It will be apparent to those skilled in the art that various modifications and variations can be made to the disclosed without departing from the scope or spirit of the disclosure. In view of the foregoing, it is intended that the disclosure covers modifications and variations provided that they fall within the scope of the following claims and their equivalents.

Claims

What is claimed is:

1. A resin composition suitable for profile extrusion processing, wherein based on the total weight of the resin composition, the resin composition comprises:

40 wt. % to 92.1 wt. % of polyester;

2 wt. % to 15 wt. % of modifier;

0.2 wt. % to 1.5 wt. % of tackifier; and

0.1 wt. % to 40 wt. % of filler.

2. The resin composition according to claim 1, wherein the polyester comprises polyethylene terephthalate.

3. The resin composition according to claim 1, wherein the polyester comprises recycled polyester.

4. The resin composition according to claim 3, wherein the polyester comprises physical recycled polyester and chemical recycled polyester.

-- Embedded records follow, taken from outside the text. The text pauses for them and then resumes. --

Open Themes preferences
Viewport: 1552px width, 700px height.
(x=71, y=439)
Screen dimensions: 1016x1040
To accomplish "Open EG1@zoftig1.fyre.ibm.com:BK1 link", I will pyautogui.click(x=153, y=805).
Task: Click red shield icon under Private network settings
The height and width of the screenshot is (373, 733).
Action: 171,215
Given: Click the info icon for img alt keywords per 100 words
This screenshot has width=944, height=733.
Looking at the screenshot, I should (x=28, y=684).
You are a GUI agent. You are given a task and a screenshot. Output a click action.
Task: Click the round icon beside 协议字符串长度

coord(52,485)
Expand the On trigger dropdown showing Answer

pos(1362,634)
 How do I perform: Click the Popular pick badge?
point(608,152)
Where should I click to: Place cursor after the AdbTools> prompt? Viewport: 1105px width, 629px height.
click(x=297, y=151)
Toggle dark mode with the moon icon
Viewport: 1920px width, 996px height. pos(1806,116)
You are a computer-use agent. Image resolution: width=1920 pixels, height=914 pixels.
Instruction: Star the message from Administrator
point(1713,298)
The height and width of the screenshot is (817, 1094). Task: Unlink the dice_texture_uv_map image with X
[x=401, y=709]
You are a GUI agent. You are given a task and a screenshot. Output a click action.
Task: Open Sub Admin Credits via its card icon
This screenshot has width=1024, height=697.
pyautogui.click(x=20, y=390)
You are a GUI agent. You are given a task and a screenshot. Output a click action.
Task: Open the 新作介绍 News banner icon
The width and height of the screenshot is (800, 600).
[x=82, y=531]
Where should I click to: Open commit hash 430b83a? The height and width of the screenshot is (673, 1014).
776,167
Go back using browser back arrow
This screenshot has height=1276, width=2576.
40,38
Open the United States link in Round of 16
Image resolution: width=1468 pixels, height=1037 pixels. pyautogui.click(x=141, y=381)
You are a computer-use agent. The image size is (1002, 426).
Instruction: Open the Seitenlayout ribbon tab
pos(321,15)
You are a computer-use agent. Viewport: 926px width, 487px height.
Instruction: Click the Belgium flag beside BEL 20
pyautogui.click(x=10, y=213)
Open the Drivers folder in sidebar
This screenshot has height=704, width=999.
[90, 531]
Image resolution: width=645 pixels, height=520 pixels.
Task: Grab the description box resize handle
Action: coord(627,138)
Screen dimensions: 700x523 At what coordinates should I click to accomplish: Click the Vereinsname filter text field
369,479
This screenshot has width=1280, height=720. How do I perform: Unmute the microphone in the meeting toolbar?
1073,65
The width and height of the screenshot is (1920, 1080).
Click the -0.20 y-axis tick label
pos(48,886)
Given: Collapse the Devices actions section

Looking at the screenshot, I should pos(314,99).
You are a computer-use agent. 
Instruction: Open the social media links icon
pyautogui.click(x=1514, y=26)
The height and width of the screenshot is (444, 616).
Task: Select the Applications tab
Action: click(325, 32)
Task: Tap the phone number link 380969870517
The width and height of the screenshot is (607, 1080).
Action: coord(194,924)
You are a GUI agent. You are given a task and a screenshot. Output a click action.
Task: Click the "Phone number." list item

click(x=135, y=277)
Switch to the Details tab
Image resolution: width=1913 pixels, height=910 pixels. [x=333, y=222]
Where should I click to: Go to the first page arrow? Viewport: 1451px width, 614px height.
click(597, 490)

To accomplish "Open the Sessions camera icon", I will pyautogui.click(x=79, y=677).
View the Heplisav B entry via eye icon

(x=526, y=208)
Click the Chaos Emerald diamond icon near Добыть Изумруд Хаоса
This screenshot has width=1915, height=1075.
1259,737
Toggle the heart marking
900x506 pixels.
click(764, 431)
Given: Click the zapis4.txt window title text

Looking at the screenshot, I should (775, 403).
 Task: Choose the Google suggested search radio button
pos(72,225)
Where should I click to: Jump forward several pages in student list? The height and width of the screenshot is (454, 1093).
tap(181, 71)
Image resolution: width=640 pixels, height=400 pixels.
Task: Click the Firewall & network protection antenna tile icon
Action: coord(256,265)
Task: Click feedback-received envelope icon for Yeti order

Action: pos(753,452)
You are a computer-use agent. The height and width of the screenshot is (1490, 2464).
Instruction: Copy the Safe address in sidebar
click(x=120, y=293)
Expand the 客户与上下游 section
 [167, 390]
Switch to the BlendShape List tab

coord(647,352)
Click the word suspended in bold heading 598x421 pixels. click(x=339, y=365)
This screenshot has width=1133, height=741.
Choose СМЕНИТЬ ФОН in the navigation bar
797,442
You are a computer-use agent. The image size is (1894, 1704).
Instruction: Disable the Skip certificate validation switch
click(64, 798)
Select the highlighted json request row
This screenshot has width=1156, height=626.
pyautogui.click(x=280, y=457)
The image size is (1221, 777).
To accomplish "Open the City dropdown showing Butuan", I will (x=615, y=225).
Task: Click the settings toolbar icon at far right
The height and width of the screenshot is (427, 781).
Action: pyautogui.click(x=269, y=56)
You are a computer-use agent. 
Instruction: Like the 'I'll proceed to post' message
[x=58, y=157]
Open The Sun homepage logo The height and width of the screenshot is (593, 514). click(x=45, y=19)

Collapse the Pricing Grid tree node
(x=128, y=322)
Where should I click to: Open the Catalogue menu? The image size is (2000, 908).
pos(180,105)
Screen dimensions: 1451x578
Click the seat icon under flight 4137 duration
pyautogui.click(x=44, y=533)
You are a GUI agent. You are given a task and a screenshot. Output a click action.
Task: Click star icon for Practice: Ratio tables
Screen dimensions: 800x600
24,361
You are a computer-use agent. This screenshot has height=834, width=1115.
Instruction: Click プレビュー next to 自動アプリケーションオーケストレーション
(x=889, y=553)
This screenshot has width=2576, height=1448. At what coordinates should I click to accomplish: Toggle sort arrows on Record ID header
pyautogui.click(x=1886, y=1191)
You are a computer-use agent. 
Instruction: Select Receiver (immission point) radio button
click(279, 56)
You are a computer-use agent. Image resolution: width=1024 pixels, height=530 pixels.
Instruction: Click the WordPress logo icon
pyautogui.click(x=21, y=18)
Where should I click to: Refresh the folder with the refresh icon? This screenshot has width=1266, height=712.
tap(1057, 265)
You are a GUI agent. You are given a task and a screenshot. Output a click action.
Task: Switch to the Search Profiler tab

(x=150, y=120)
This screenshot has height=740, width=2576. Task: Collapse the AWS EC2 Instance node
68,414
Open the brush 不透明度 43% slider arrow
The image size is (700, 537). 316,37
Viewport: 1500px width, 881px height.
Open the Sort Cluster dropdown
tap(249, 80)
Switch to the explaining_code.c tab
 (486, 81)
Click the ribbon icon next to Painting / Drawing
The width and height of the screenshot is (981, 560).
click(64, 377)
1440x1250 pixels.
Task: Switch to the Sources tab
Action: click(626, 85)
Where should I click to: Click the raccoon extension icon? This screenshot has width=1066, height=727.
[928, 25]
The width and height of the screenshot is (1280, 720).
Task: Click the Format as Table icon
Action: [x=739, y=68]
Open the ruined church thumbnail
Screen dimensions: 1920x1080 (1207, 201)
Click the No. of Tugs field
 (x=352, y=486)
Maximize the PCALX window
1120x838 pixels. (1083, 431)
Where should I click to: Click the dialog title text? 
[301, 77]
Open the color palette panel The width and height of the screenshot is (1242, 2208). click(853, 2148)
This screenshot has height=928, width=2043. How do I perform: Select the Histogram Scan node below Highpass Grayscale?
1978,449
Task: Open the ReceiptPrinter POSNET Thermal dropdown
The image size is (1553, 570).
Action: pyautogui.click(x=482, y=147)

5. The resin composition according to claim 1, wherein the modifier comprises alkene monomer, alkene copolymer, polyolefin, or a combination thereof.

6. The resin composition according to claim 1, wherein the tackifier comprises epoxy, isocyanate, anhydride, oxazoline, or a combination thereof.

7. The resin composition according to claim 1, wherein based on the total weight of the resin composition, the resin composition further comprises:

0.1 wt. % to 1.0 wt. % of antioxidant.

8. The resin composition according to claim 7, wherein based on the total weight of the resin composition, the resin composition further comprises:

0.1 wt. % to 1.0 wt. % of slipping agent;

0.15 wt. % to 5.0 wt. % of weather-resistant agent; and

0.1 wt. % to 40 wt. % of filler.

9. A manufacturing method of a resin composition suitable for profile extrusion processing, comprising:

mixing raw materials comprising at least 40 wt. % to 92.1 wt. % of polyester, 2 wt. % to 15 wt. % of modifier, 0.2 wt. % to 1.5 wt. % of tackifier, and 0.1 wt. % to 40 wt. % of filler; and

putting the raw materials after mixing into a twin screw extruder for extrusion and granulation to form the resin composition suitable for profile extrusion processing.